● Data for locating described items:
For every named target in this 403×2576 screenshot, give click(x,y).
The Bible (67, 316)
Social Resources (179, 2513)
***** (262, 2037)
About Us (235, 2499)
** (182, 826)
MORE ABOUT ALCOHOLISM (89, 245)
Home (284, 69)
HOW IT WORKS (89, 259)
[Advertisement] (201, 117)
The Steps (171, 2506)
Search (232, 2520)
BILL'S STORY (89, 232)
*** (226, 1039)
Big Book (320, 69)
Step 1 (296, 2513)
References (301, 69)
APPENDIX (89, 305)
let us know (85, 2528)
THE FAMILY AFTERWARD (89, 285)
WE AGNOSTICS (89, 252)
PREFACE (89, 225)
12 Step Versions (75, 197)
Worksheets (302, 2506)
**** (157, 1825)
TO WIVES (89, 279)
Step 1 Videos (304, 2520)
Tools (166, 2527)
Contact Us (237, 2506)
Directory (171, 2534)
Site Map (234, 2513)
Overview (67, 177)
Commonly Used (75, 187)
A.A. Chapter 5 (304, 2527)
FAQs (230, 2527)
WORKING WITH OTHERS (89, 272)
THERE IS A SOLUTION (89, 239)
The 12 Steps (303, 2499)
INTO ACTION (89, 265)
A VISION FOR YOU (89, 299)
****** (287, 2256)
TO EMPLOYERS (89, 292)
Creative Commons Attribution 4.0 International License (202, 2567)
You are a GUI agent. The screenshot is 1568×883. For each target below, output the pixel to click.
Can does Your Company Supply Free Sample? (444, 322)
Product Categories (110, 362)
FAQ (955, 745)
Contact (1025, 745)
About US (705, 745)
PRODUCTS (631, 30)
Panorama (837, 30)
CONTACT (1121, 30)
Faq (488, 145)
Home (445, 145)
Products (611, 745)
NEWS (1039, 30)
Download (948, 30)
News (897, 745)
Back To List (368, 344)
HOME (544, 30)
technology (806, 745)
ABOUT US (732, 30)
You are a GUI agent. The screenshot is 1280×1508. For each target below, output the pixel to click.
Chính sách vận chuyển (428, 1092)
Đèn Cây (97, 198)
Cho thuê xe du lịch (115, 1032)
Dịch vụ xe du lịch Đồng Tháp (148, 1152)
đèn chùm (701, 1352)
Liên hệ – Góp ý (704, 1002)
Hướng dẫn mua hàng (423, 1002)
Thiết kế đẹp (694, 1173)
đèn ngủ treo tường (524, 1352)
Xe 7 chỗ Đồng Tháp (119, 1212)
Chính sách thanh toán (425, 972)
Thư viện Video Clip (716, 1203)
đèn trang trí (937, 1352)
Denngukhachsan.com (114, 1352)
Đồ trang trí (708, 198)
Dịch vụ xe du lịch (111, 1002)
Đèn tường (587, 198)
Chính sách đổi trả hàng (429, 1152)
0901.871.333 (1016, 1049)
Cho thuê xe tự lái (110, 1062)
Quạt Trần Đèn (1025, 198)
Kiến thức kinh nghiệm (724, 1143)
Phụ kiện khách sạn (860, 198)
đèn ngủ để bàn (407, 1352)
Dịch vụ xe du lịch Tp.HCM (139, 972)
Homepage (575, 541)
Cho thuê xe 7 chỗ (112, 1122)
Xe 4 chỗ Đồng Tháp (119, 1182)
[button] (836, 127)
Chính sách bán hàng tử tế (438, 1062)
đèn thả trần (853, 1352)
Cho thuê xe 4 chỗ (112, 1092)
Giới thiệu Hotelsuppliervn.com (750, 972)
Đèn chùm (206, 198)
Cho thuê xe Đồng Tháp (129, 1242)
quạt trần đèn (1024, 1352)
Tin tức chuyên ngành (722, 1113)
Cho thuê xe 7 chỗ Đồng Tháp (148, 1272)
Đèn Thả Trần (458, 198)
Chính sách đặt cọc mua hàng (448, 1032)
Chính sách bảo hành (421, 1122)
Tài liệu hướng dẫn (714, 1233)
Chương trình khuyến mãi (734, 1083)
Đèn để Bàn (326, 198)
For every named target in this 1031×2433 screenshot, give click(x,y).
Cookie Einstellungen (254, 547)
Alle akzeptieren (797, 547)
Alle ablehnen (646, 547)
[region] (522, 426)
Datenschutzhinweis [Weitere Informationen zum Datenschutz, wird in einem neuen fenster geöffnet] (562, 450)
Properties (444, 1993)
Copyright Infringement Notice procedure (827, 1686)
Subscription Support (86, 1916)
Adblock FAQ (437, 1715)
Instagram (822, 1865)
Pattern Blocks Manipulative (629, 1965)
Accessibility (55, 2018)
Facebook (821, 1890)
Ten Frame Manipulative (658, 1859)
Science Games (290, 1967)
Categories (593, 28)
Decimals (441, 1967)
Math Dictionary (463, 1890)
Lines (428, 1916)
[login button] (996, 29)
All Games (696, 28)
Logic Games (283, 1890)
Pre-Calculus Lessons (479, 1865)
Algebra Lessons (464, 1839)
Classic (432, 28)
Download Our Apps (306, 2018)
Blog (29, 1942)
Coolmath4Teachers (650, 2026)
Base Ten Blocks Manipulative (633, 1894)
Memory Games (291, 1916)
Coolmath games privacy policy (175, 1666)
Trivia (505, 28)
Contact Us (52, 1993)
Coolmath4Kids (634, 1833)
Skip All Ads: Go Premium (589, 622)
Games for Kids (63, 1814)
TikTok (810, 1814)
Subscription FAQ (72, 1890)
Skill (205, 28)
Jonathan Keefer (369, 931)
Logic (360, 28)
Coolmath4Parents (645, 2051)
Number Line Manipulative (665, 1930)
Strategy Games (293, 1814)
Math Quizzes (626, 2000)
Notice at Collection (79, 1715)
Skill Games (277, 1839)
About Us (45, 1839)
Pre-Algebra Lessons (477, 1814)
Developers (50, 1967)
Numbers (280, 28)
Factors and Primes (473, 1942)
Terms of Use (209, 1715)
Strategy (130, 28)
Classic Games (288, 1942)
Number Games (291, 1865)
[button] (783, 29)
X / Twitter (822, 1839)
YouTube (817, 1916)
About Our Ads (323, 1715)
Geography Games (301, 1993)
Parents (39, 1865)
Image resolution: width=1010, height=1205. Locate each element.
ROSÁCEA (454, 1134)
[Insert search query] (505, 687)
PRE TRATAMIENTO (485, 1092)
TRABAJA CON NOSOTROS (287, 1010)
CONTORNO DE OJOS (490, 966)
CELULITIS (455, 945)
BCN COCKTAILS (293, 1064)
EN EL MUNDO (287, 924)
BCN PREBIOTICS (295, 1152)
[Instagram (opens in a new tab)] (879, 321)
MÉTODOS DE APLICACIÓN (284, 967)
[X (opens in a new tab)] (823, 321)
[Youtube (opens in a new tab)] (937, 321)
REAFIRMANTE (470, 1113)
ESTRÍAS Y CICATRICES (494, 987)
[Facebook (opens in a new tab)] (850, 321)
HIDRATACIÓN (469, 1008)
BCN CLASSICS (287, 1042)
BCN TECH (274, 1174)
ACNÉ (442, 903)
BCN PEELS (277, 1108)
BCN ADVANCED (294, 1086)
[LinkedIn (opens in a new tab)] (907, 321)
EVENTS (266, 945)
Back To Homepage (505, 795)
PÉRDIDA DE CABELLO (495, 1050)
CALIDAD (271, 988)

● TASK TO COMPLETE:
Copy the data from its first line through the line containing "[Advertisement] (201, 117)", keeping the requests. Offset each answer coordinate by adding 137 to both its x and y values.

● RESPONSE TO THE EXERCISE:
For every named target in this 403×2576 screenshot, give click(x,y).
The Bible (204, 453)
Social Resources (316, 2650)
***** (399, 2174)
About Us (372, 2636)
** (319, 963)
MORE ABOUT ALCOHOLISM (226, 382)
Home (421, 206)
HOW IT WORKS (226, 396)
[Advertisement] (338, 254)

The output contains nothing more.